Instead of extending an effort to save innocent lives from corruption, poverty, violence and myriad dangerous living conditions of their home countries, we’ve chosen to shut our doors, hiding behind a “no tolerance” policy...and God.

The bosom of America is open to receive not only the Opulent and respectable Stranger, but the oppressed and persecuted of all Nations And Religions; whom we shall wellcome to a participation of all our rights and previleges, if by decency and propriety of conduct they appear to merit the enjoyment.
— George Washington

Krista Cucarese

Photo Credit

I was saving this cover photo for months with hopes of using it as the focal point of an article that might inspire readers to change their perspectives on the opportunities this great country has to offer. Similar to “55 Water Street”, I was so ready to testify about my desire to work in corporate America, taking you back to where I came from and explaining to you why I’m here. I intended on praising the freedoms I am now allowed, commenting on what makes this country so great, and telling you about the initiative taken by my family to leave behind all that they knew so I could enjoy these things. But, you see, recently I’ve been struggling to connect with that positive outlook because seemingly everyday, I’m reminded that the aspects of my identity (particularly me being an immigrant: an Outsider) can, and will, be used to diminish who I am.

This past Thursday was the deadline for the US to reunite children, under the age of 5, with their parents, whom they were separated from while attempting to illegally cross the Mexican Border into the States. The decision to do so came after weeks of pressure from the public and even a lawsuit threatened against a government - ironically forged from the fabric of the immigrant perspective -  that rejected human decency, rather than attempting to channel the very essence of what validates its rightful place on the moral pedestal.

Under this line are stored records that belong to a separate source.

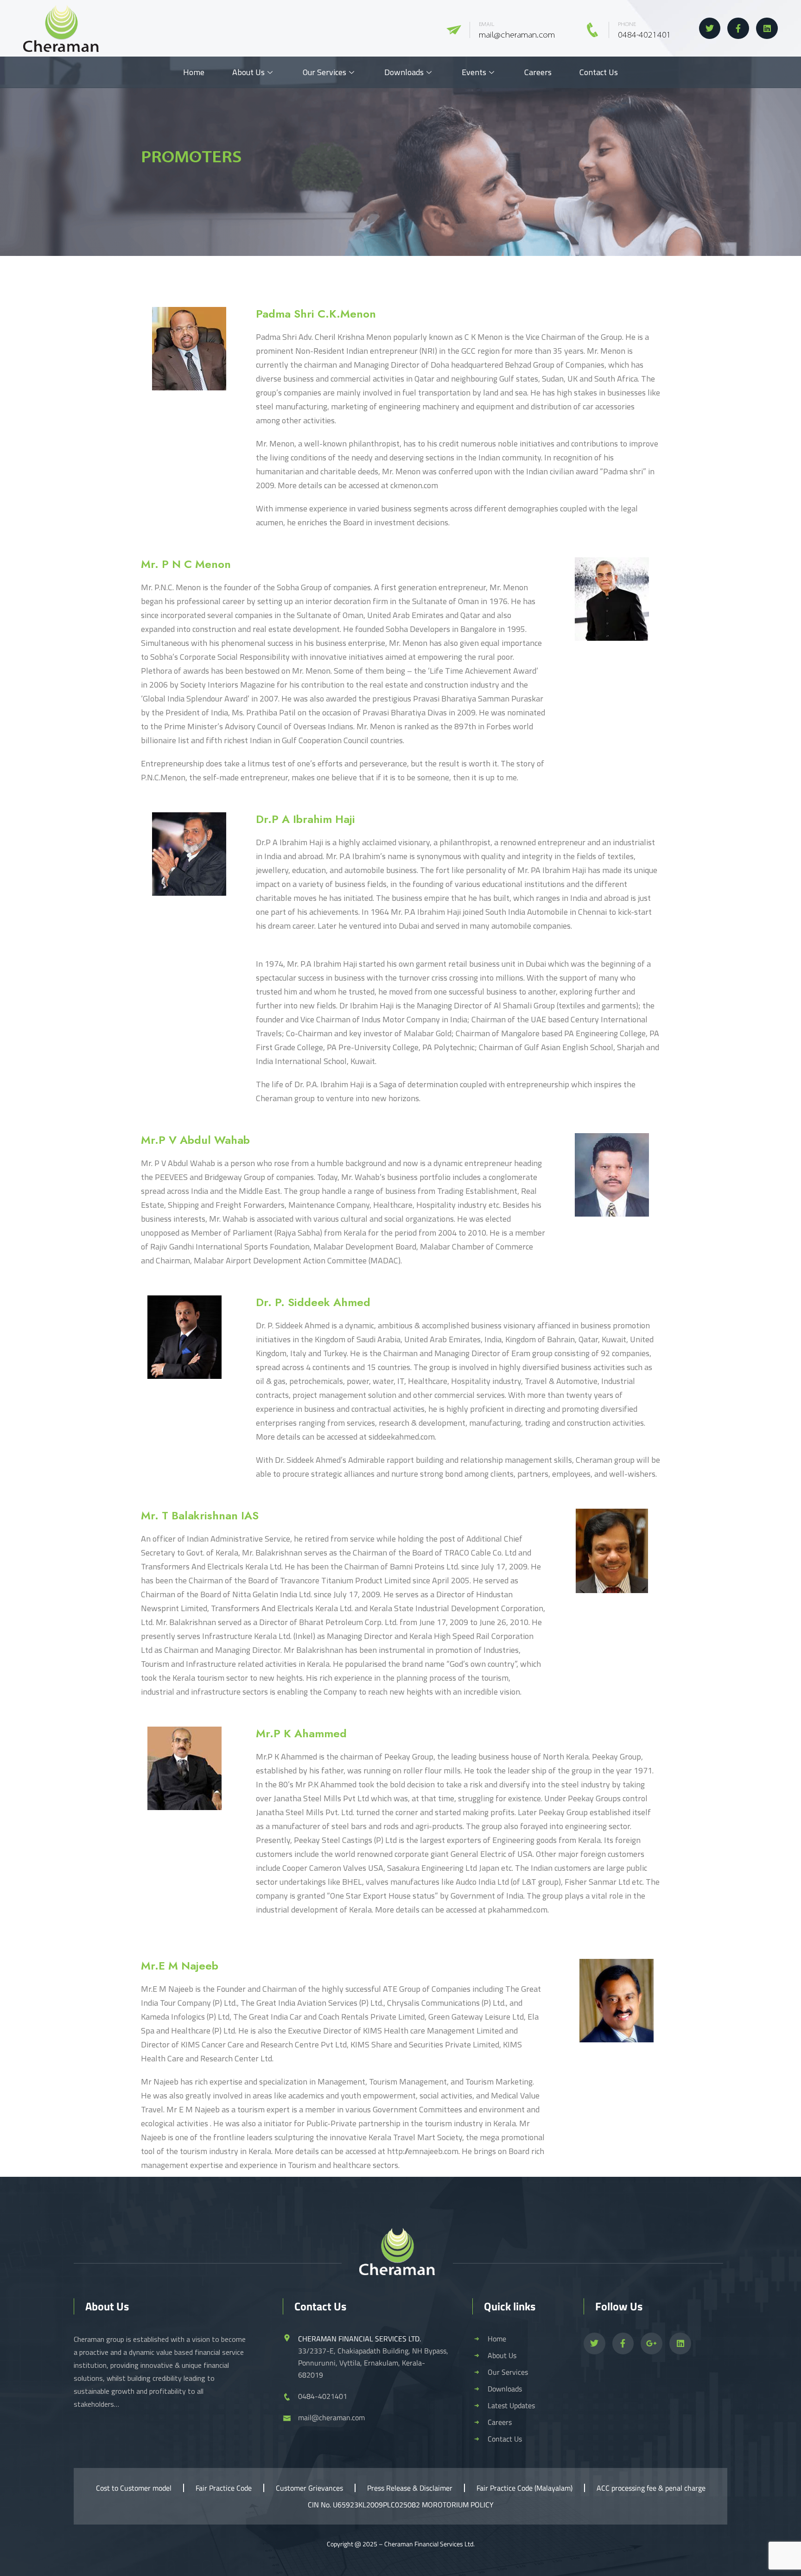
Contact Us (598, 72)
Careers (538, 72)
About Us (248, 72)
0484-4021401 (644, 35)
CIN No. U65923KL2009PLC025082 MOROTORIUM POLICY (401, 2504)
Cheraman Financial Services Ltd (428, 2544)
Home (193, 72)
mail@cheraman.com (517, 35)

Because they’re Outsiders.

The rhetoric is disgusting. But it is the ugly truth. This has happened. And it was our government’s doing. And now you have to ask yourself, how did this seem like the right thing to do? But you know the answer, now don’t you? It’s not like they were coming from Norway.

When I was a boy, I dreamed of the day I would enjoy the New York City skyline in person. It’s why I often stop to admire certain views of the city whenever I have the chance. I think of the immigrants whose hands built these structures, the years of history each has seen, and the millions of lives around me in the hustle and bustle of the concrete jungle. I am grateful for the opportunity to be here. Though I have not yet reached the goals set for myself, I understand that I am blessed and I hope many more like me may have this chance.

But I look at these buildings and now, for the first time, I don’t feel hope. I see opportunity, yes. Yet, for the first time I think to myself, "is this for me?"